__Records contained in a dataset__:
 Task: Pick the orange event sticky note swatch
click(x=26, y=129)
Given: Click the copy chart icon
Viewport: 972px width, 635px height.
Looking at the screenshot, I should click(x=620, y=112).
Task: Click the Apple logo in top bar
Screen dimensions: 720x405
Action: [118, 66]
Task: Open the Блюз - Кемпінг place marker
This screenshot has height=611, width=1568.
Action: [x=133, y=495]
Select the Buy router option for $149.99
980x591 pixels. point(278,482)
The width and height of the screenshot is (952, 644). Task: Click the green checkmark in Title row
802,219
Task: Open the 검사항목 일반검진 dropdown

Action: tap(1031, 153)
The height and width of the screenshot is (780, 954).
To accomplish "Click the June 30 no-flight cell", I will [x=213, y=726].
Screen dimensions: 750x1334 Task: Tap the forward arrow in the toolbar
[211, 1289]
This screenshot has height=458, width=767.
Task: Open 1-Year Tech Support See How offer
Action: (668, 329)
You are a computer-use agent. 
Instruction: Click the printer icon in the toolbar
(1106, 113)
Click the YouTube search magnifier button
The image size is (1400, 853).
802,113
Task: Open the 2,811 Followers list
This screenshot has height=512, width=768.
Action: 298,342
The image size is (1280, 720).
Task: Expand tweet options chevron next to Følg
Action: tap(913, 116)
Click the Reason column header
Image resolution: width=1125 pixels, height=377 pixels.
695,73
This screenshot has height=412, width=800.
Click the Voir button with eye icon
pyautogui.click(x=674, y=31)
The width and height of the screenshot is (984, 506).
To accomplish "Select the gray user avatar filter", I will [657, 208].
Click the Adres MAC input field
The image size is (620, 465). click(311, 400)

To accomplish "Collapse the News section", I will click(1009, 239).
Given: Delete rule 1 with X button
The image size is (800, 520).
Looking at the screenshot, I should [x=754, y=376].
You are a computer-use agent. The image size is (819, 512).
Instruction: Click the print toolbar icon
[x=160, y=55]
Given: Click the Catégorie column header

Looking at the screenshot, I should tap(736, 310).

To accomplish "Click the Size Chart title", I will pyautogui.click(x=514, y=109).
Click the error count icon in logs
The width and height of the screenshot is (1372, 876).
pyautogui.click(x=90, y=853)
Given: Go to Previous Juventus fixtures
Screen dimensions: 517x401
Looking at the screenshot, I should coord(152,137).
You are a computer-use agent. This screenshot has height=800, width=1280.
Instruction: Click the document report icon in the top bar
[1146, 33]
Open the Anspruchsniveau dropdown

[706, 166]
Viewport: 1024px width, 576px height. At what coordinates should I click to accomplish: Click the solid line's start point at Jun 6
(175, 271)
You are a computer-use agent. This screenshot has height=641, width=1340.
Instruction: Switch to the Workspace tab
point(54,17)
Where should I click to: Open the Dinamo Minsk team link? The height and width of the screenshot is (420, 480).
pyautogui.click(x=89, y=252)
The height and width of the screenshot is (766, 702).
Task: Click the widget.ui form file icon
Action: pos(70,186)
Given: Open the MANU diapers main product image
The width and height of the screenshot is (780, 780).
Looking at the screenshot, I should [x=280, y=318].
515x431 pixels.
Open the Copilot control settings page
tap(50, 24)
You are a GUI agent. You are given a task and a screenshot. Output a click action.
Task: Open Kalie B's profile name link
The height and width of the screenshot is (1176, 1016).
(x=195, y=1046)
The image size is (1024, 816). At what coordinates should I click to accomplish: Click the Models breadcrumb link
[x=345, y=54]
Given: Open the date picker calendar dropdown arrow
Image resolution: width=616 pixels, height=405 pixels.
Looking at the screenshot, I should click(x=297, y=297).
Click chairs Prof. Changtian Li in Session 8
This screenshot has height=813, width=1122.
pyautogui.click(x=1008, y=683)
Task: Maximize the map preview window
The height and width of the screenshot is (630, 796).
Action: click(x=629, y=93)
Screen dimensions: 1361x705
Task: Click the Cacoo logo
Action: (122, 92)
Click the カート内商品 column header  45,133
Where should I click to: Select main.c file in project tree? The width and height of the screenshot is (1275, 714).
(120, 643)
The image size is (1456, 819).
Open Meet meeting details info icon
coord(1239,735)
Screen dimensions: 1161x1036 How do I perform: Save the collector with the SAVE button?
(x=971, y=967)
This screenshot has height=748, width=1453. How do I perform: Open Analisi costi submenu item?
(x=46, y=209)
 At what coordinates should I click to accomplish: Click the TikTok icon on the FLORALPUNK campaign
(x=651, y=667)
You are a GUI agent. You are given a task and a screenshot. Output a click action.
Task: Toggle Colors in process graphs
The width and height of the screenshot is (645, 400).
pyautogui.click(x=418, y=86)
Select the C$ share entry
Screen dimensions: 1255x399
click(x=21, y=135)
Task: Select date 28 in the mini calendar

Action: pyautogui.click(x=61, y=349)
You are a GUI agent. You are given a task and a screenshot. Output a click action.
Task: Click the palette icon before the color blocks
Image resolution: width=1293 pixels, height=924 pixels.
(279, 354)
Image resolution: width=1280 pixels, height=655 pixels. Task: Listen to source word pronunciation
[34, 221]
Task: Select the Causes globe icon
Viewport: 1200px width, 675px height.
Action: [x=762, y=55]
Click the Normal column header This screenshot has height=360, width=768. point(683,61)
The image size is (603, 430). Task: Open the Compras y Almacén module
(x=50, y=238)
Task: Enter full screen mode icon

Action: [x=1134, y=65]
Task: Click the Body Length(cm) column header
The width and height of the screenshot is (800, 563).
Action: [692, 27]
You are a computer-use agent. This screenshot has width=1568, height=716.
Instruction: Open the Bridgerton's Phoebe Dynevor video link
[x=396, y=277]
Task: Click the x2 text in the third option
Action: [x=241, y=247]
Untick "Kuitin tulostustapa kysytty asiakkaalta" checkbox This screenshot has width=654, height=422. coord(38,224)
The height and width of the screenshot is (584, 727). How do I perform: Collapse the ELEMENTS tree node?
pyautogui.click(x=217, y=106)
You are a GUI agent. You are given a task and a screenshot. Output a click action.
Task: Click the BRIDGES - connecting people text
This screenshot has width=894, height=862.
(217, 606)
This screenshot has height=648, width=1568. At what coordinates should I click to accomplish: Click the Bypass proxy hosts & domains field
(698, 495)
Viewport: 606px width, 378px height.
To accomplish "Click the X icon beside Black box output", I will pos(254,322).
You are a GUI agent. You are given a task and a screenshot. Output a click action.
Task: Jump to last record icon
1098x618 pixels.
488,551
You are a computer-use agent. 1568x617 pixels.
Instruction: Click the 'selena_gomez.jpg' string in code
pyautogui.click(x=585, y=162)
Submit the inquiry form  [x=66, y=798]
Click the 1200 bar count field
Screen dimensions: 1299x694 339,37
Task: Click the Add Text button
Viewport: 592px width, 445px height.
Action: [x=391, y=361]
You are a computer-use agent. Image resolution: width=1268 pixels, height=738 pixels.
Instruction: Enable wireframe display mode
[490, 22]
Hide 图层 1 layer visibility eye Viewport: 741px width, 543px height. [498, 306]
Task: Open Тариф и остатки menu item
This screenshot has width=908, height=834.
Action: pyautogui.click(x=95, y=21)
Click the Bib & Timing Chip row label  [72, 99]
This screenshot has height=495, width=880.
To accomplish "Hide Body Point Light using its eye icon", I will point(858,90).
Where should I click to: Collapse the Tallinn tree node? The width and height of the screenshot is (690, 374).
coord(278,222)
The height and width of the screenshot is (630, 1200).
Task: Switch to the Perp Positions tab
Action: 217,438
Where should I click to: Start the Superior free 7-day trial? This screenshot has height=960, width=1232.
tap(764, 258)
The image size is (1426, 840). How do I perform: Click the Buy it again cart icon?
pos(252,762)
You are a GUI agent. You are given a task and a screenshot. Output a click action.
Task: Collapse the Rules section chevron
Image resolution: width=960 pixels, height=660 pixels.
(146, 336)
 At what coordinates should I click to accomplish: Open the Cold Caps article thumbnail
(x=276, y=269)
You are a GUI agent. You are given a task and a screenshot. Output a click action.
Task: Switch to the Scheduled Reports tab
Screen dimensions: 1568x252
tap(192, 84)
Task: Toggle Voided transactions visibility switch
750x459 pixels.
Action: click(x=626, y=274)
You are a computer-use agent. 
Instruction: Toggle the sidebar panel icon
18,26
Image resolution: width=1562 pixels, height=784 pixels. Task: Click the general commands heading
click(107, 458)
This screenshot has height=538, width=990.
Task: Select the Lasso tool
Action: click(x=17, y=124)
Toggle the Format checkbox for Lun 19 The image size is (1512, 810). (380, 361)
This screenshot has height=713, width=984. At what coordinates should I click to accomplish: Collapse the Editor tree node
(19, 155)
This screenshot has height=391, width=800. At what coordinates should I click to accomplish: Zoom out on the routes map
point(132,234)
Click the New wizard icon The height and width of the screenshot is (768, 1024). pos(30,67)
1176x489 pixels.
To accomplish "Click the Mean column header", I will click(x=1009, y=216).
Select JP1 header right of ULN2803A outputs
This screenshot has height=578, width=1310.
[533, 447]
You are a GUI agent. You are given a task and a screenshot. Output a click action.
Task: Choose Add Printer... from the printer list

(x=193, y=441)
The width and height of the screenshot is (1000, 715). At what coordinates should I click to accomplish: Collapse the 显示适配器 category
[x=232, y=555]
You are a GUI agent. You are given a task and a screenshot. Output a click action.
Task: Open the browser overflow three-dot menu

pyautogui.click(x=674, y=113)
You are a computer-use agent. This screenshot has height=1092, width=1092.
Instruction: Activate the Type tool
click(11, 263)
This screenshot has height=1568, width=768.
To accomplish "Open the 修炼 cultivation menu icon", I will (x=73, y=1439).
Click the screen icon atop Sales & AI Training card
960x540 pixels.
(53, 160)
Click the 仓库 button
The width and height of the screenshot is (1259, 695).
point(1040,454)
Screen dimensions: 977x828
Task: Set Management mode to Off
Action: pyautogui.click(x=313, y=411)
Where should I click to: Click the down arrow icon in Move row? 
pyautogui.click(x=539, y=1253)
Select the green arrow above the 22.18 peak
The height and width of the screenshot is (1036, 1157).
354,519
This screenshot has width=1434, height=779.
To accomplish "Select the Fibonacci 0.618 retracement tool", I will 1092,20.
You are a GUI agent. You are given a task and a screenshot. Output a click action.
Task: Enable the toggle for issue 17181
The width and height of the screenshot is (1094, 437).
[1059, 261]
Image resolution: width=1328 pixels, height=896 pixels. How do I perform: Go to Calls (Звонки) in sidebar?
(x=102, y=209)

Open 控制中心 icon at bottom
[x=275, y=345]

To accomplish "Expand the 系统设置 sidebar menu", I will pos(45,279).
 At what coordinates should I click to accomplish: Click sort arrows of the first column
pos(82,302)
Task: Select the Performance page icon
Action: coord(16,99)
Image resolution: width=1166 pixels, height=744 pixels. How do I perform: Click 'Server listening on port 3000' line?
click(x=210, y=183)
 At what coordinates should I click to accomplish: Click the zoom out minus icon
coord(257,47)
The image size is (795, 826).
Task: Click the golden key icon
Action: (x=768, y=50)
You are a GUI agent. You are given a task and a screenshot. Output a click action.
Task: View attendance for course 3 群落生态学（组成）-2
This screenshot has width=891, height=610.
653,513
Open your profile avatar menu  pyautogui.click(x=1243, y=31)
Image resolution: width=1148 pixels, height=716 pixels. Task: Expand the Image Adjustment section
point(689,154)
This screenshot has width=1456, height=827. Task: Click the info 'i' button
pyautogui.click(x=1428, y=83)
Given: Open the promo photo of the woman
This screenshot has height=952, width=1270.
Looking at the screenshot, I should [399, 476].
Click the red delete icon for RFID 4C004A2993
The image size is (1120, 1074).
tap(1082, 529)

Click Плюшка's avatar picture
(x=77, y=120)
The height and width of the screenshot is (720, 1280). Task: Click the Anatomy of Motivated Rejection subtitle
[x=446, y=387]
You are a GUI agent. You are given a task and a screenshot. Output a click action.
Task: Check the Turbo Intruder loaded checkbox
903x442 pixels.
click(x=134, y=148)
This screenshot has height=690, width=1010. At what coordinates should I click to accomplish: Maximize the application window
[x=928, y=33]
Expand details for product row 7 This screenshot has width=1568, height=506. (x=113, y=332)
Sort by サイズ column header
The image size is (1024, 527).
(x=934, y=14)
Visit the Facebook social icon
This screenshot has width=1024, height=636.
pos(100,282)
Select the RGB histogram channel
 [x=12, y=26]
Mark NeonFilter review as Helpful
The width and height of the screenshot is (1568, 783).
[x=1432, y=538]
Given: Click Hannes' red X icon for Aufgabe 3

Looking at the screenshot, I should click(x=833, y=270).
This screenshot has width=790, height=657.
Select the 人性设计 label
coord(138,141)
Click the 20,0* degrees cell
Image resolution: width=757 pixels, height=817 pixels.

__WHAT TO WORK ON__: What you return must be the lines above that run from the line with "Screen dimensions: 1161x1036" to the line with "Viewport: 606px width, 378px height.", inclusive, each copied exactly.

__EXERCISE SOLUTION__:
Screen dimensions: 1161x1036 How do I perform: Save the collector with the SAVE button?
(x=971, y=967)
This screenshot has height=748, width=1453. How do I perform: Open Analisi costi submenu item?
(x=46, y=209)
 At what coordinates should I click to accomplish: Click the TikTok icon on the FLORALPUNK campaign
(x=651, y=667)
You are a GUI agent. You are given a task and a screenshot. Output a click action.
Task: Toggle Colors in process graphs
The width and height of the screenshot is (645, 400).
pyautogui.click(x=418, y=86)
Select the C$ share entry
Screen dimensions: 1255x399
click(x=21, y=135)
Task: Select date 28 in the mini calendar

Action: pyautogui.click(x=61, y=349)
You are a GUI agent. You are given a task and a screenshot. Output a click action.
Task: Click the palette icon before the color blocks
Image resolution: width=1293 pixels, height=924 pixels.
(279, 354)
Image resolution: width=1280 pixels, height=655 pixels. Task: Listen to source word pronunciation
[34, 221]
Task: Select the Causes globe icon
Viewport: 1200px width, 675px height.
Action: [x=762, y=55]
Click the Normal column header This screenshot has height=360, width=768. point(683,61)
The image size is (603, 430). Task: Open the Compras y Almacén module
(x=50, y=238)
Task: Enter full screen mode icon

Action: [x=1134, y=65]
Task: Click the Body Length(cm) column header
The width and height of the screenshot is (800, 563).
Action: [692, 27]
You are a computer-use agent. This screenshot has width=1568, height=716.
Instruction: Open the Bridgerton's Phoebe Dynevor video link
[x=396, y=277]
Task: Click the x2 text in the third option
Action: [x=241, y=247]
Untick "Kuitin tulostustapa kysytty asiakkaalta" checkbox This screenshot has width=654, height=422. coord(38,224)
The height and width of the screenshot is (584, 727). How do I perform: Collapse the ELEMENTS tree node?
pyautogui.click(x=217, y=106)
You are a GUI agent. You are given a task and a screenshot. Output a click action.
Task: Click the BRIDGES - connecting people text
This screenshot has width=894, height=862.
(217, 606)
This screenshot has height=648, width=1568. At what coordinates should I click to accomplish: Click the Bypass proxy hosts & domains field
(698, 495)
Viewport: 606px width, 378px height.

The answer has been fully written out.